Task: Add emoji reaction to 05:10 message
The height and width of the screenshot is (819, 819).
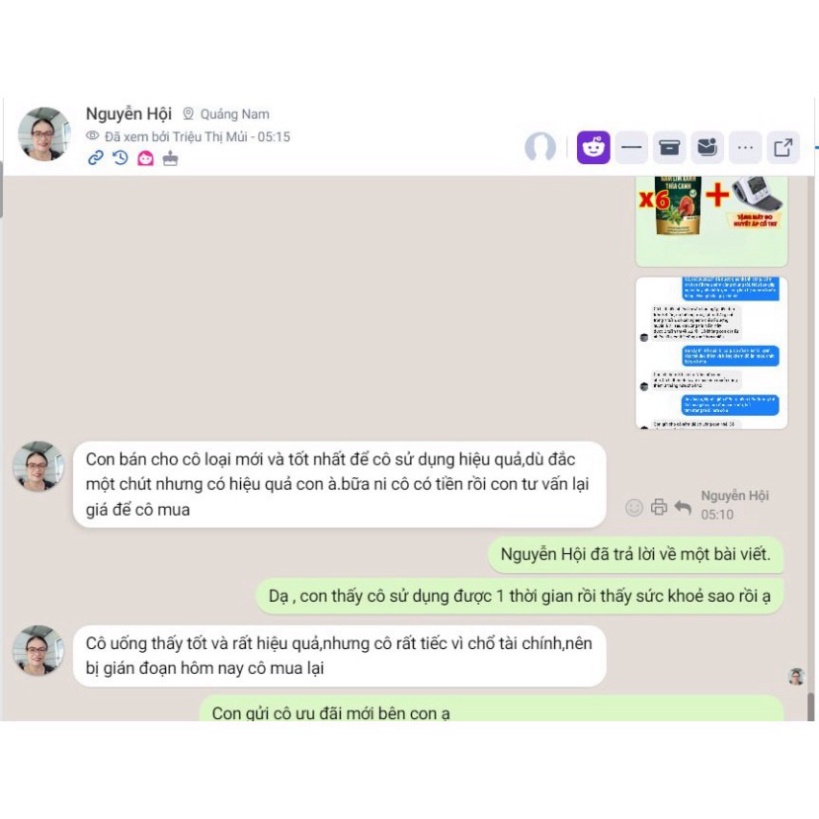Action: click(x=634, y=507)
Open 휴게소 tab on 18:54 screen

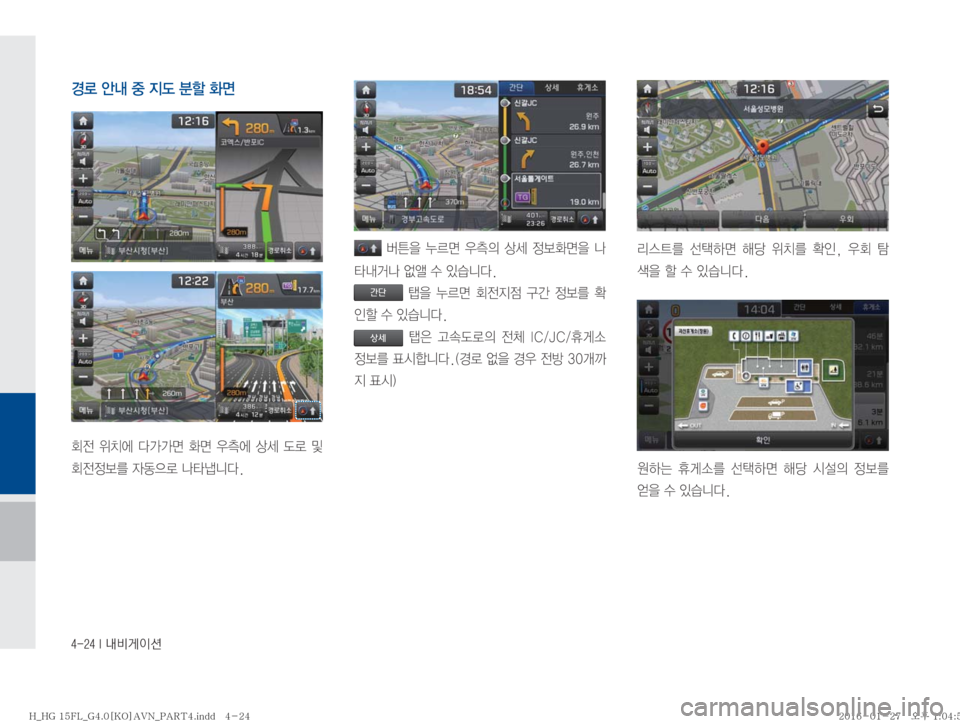pos(587,88)
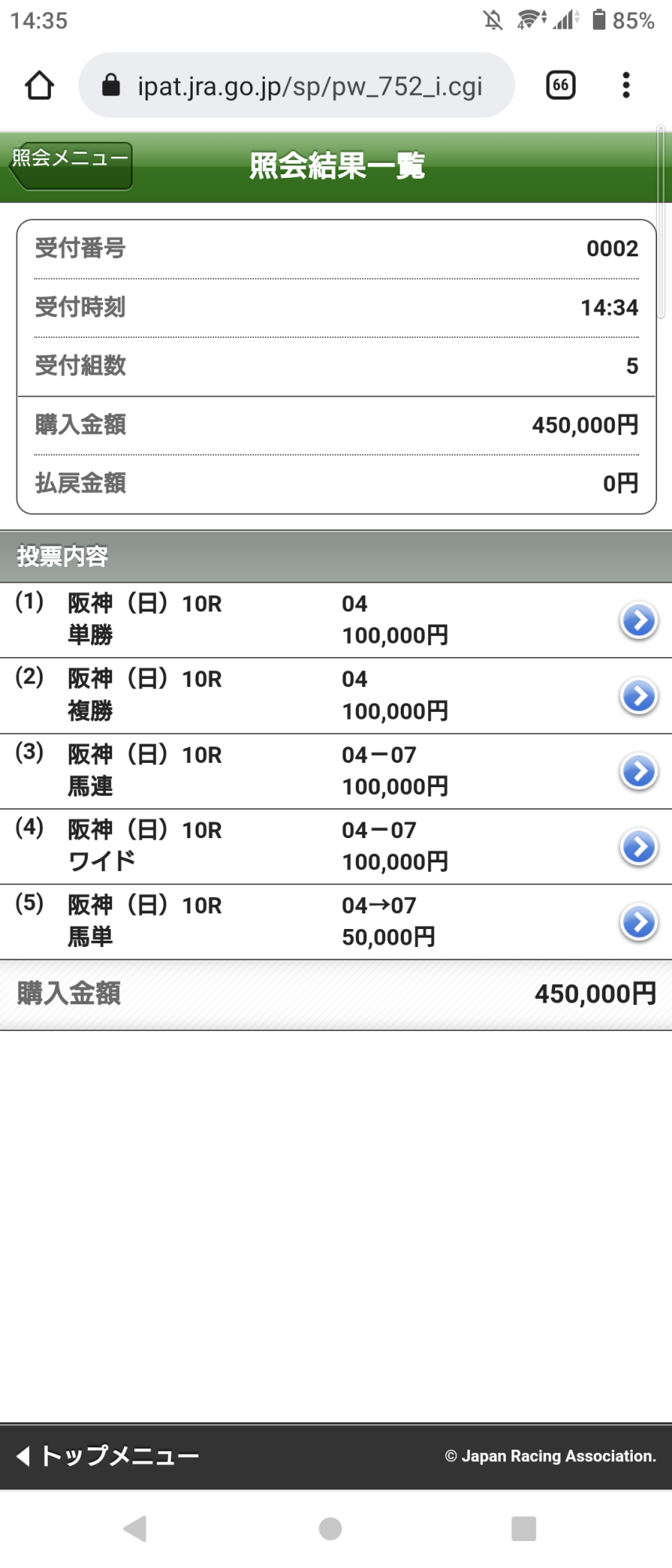Open the tab switcher showing 66 tabs
The height and width of the screenshot is (1568, 672).
[561, 85]
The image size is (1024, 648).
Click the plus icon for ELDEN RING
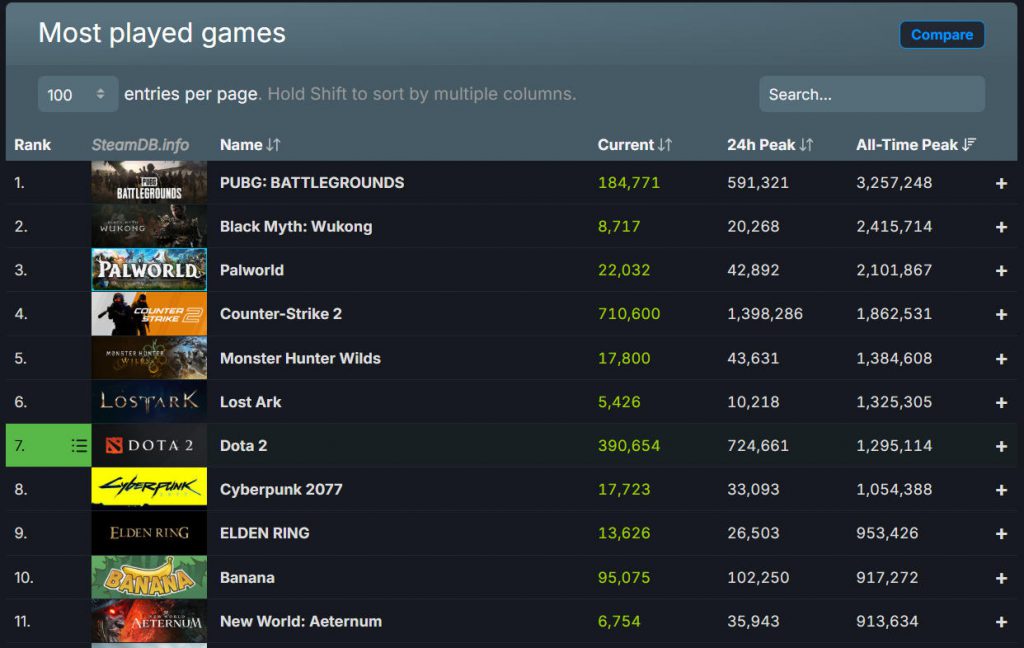1001,534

◆ Required action
Leave out the pictures and return every record word for word.

◆ Task solution
Task: Add emoji reaction to 05:10 message
The height and width of the screenshot is (819, 819).
Action: click(x=634, y=507)
Open 휴게소 tab on 18:54 screen

pos(587,88)
Open the tab switcher showing 66 tabs
The height and width of the screenshot is (1568, 672).
[561, 85]
The image size is (1024, 648).
Click the plus icon for ELDEN RING
1001,534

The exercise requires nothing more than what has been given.